Guilty plea: A former teacher at the private Marlborough School pleaded guilty to sexually abusing two students more than a decade ago. Joseph Thomas Koetters was sentenced to one year in jail. One of his victims spoke in court, describing how Koetters impregnated her when she was 16 years old. (She had a miscarriage.) "I developed an intense hatred for myself that haunts me to this day," she said. Los Angeles Times

Three convicted: Three members of a "master-slave" sex cult in San Diego were convicted of killing the 22-year-old wife of a Marine. The body of Brittany Killgore, who was not a part of the cult, was found four days after she was reported missing. Los Angeles Times


Future of Fox: James and Lachlan Murdoch sit down for their first interview since it was announced that they would take over the 21st Century Fox empire created by their father. "It's a new way of working together. But as partners, so far, so good," James Murdoch said. Hollywood Reporter

Family dynasty: Elon Musk is an incredibly successful businessman, but that's hardly unusual in his family. Ever since he was a child, Musk, his brother and three cousins have brainstormed ways to create companies and make money. "How did five of them grow up to take on some of the knottiest problems on the planet, setting goals so lofty as putting civilians in space and transforming household energy use?" Vanity Fair

Charismatic leader: What is it about American Apparel's Dov Charney that inspires cult-like devotion from employees? "The fact that employees would go to such lengths to reinstate an abusive leader makes no sense, until you realize one thing: Charney wasn't just running a cult brand -- he ran his company, in several meaningful ways, like an actual cult." Refinery29


Character counts: With former Laker Lamar Odom back in the news, columnist Bill Plaschke reflects on how the NBA star reacted when he trashed the player's choice to appear on reality television with his wife, Khloe Kardashian. "Odom could never stay mad, not with me, not with the Kardashians, not with anyone.

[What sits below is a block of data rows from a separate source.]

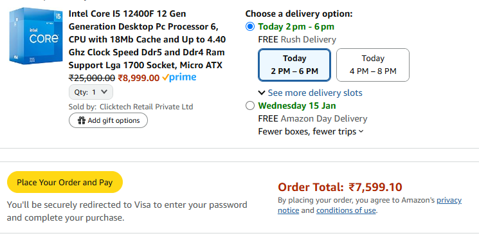Click the ₹8,999.00 discounted price
The height and width of the screenshot is (238, 479).
coord(139,78)
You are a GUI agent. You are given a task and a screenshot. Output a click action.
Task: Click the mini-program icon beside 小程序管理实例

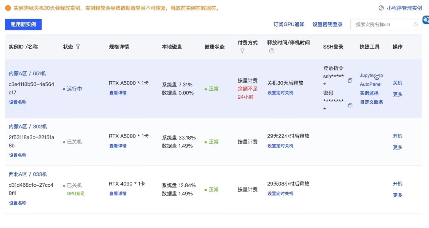tap(381, 8)
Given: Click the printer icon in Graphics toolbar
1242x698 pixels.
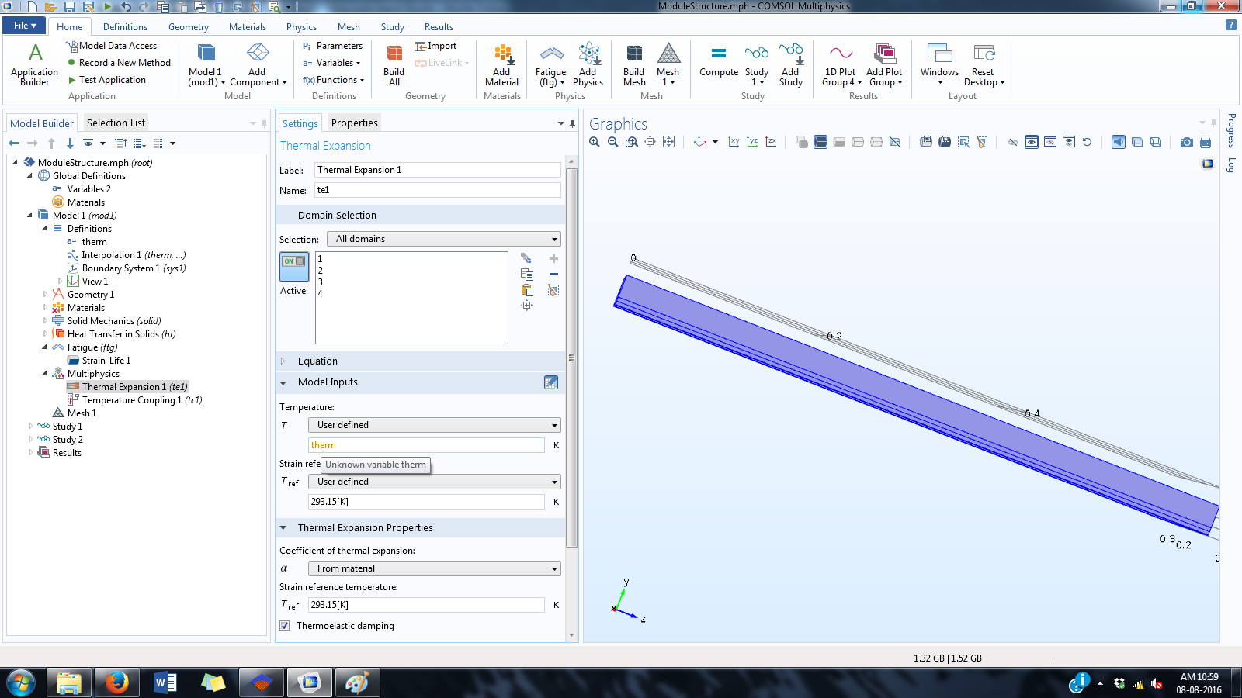Looking at the screenshot, I should [1206, 142].
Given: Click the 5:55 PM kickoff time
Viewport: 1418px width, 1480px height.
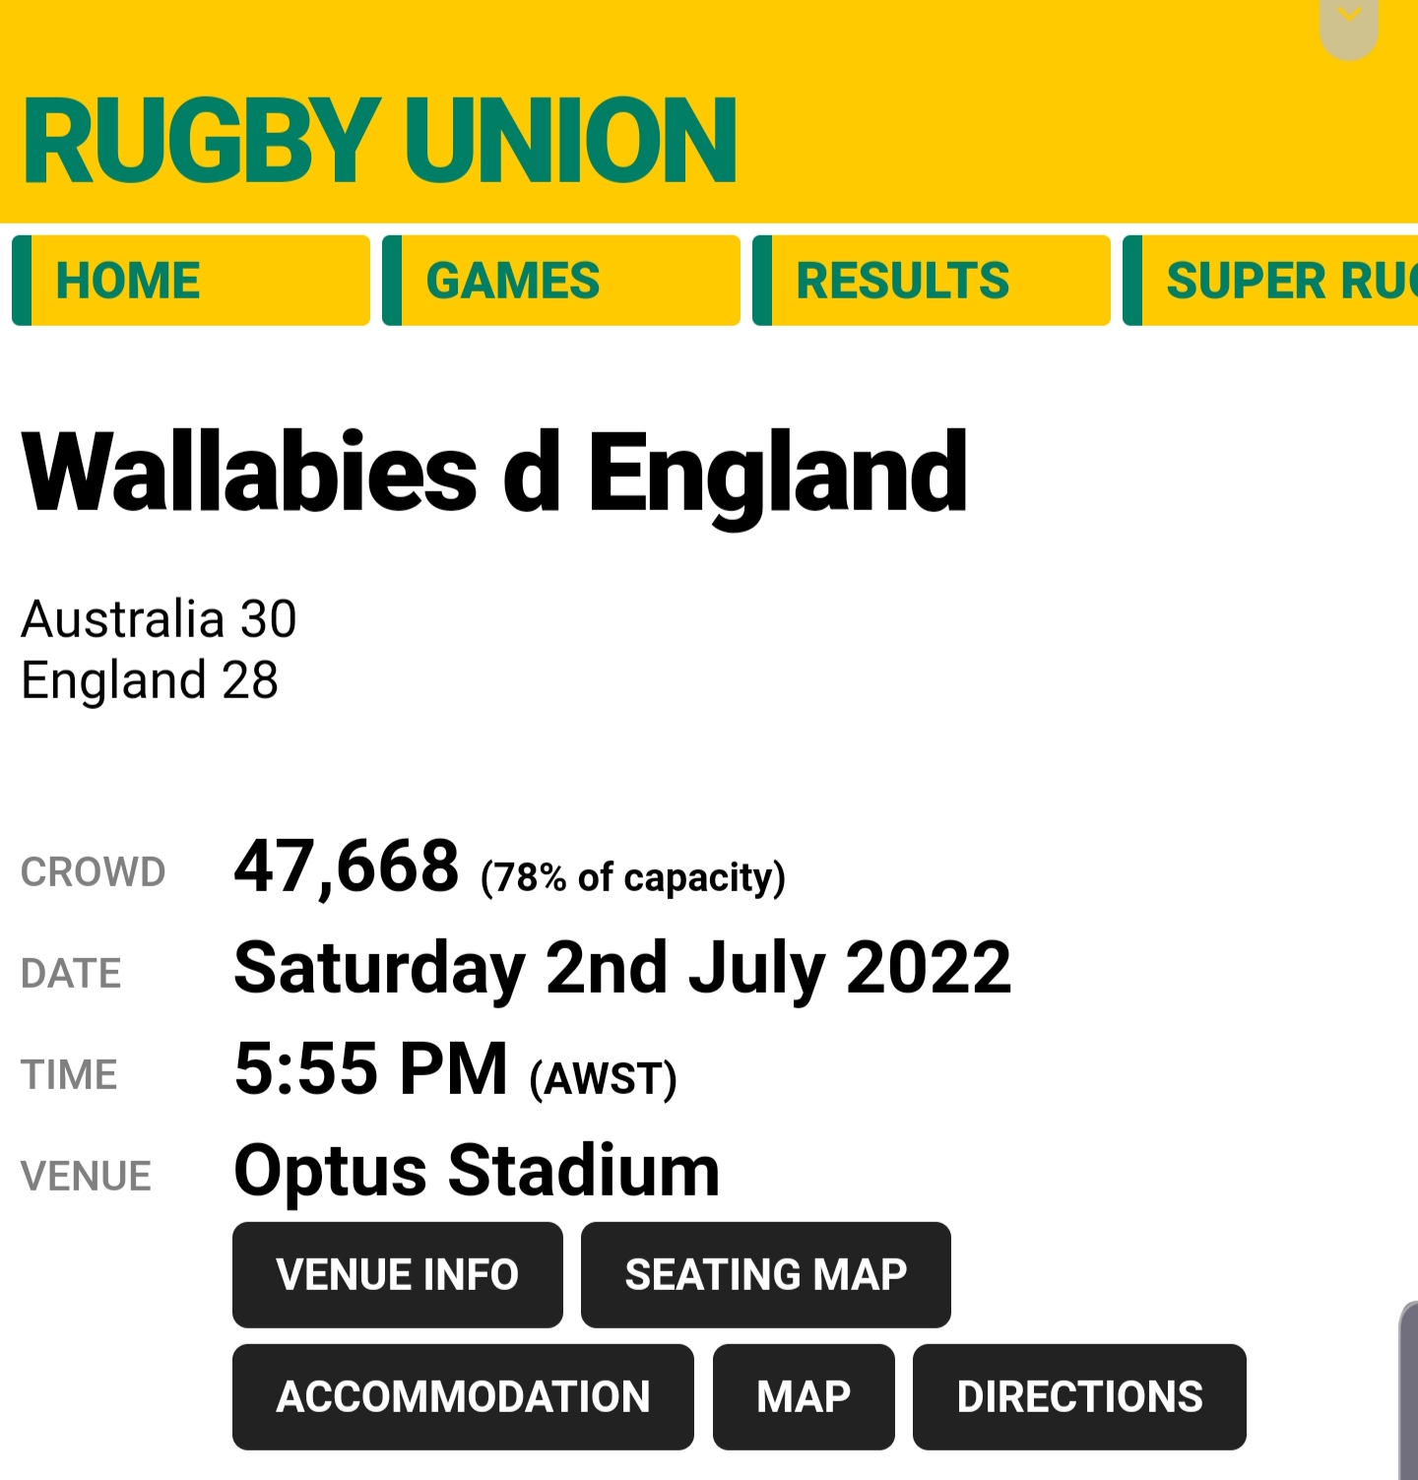Looking at the screenshot, I should (x=371, y=1069).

He was deeply loving, fiercely loyal, and if you wonder why seemingly the entire NBA family has been rooting so hard for him this past week, that is why," Plaschke writes. Los Angeles Times

Reality show twist: Remember when Odom and Kardashian announced that they were splitting up? Court records show that the couple have formally called off their divorce. Los Angeles Times


San Francisco will be partly cloudy and 72 degrees. In Los Angeles, there will be low clouds and a high of 79. Riverside will be mostly sunny and 81. San Diego will have clouds and humidity; highs are expected to reach 76 degrees.


Today's California Memory comes from Hubert Hudson:  

"As a teenager living in Watsonville, an agricultural town, I worked summers nailing shook for apple boxes, packing and loading tomatoes and lettuce in packing sheds, sometimes working 80 to 90 hours a week. I later used my 'stash' to travel to South and Central America with two good buddies."